# [Written request]
Rewrite the material from the line containing "1080x612 pixels." through the end, both included, swapping "font icon" for "file icon" and leaving everything else as it is. Leave the pictures out of your answer.

# [Extracted information]
# # # #

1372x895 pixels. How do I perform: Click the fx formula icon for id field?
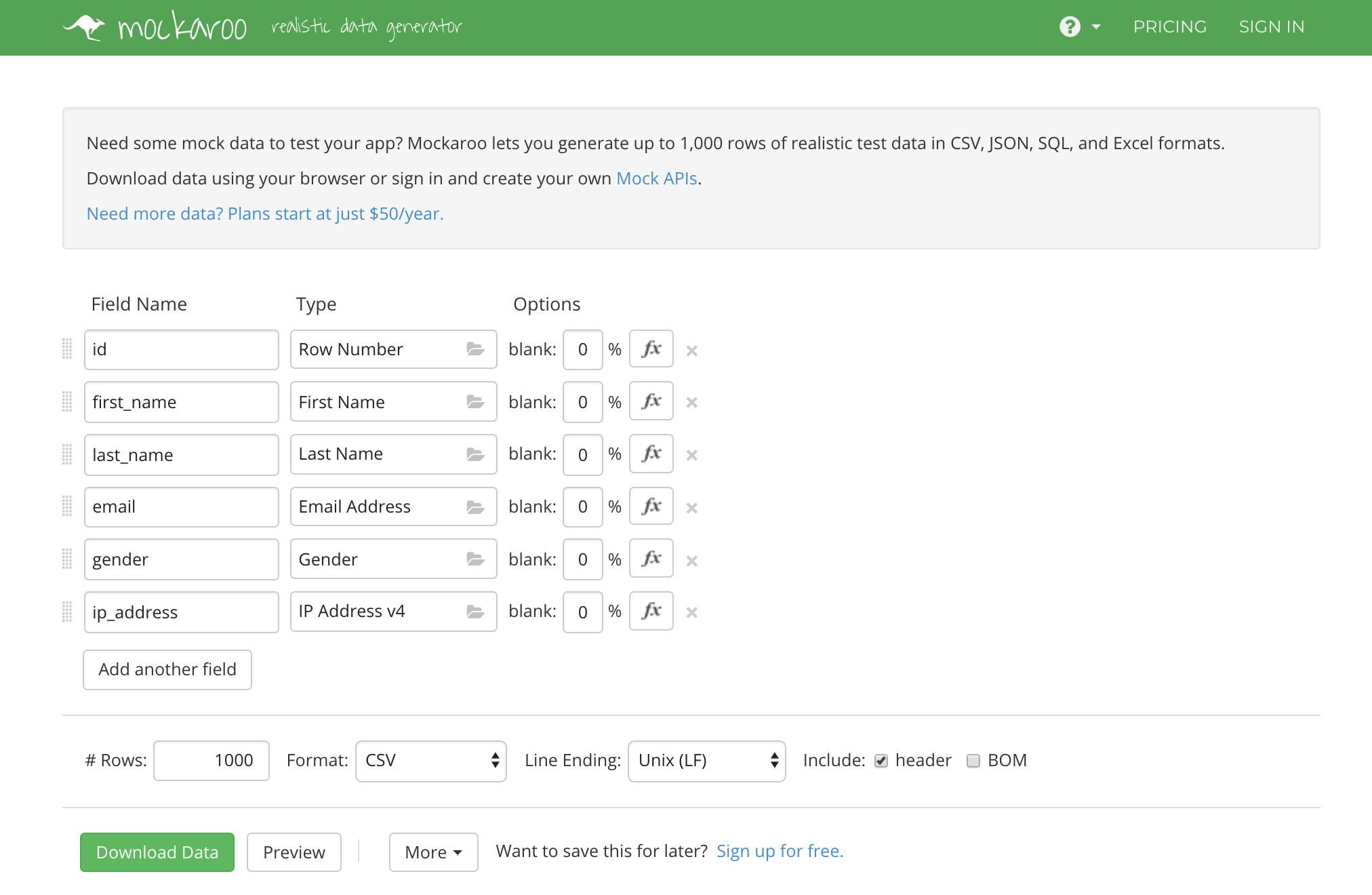point(651,349)
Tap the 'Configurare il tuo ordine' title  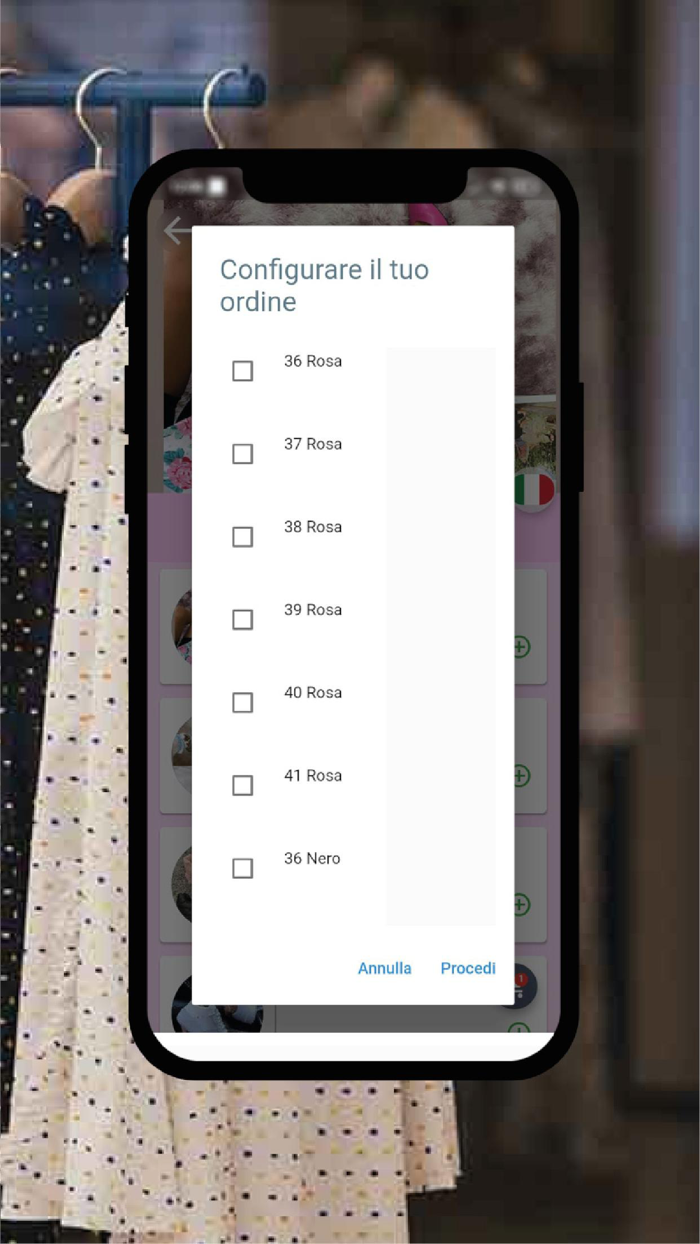324,285
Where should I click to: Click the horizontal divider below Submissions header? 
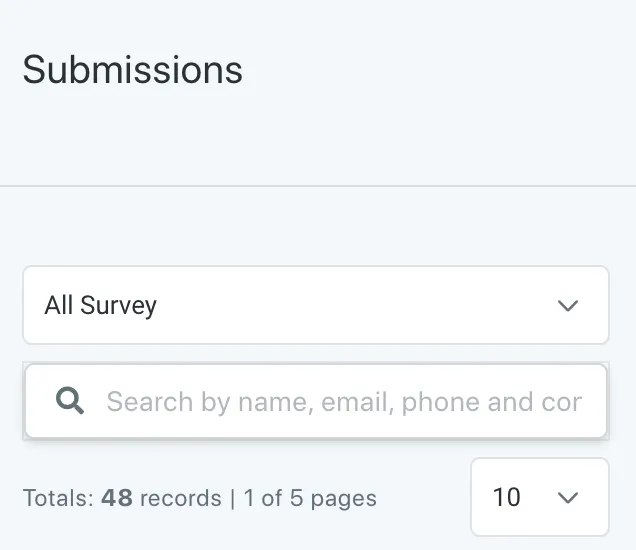coord(318,186)
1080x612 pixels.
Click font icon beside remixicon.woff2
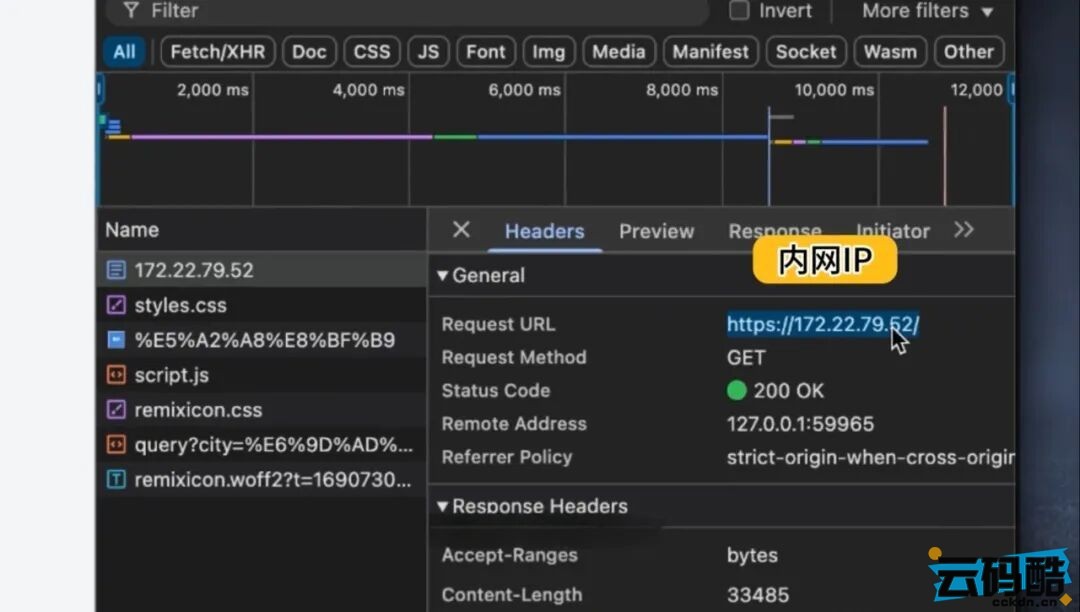click(x=116, y=479)
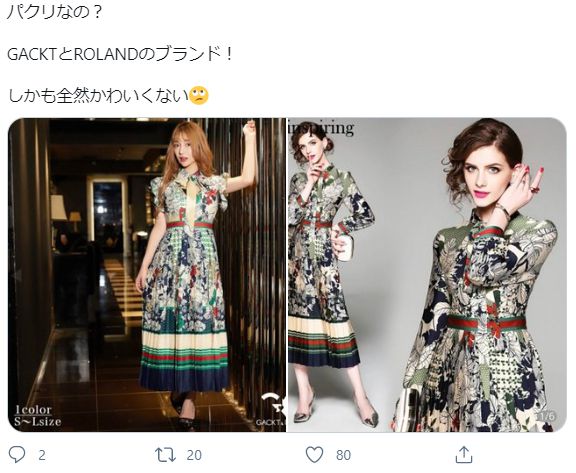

# # # #

# [Answer to the problem]
1080x612 pixels.
Click file icon beside remixicon.woff2
click(x=116, y=479)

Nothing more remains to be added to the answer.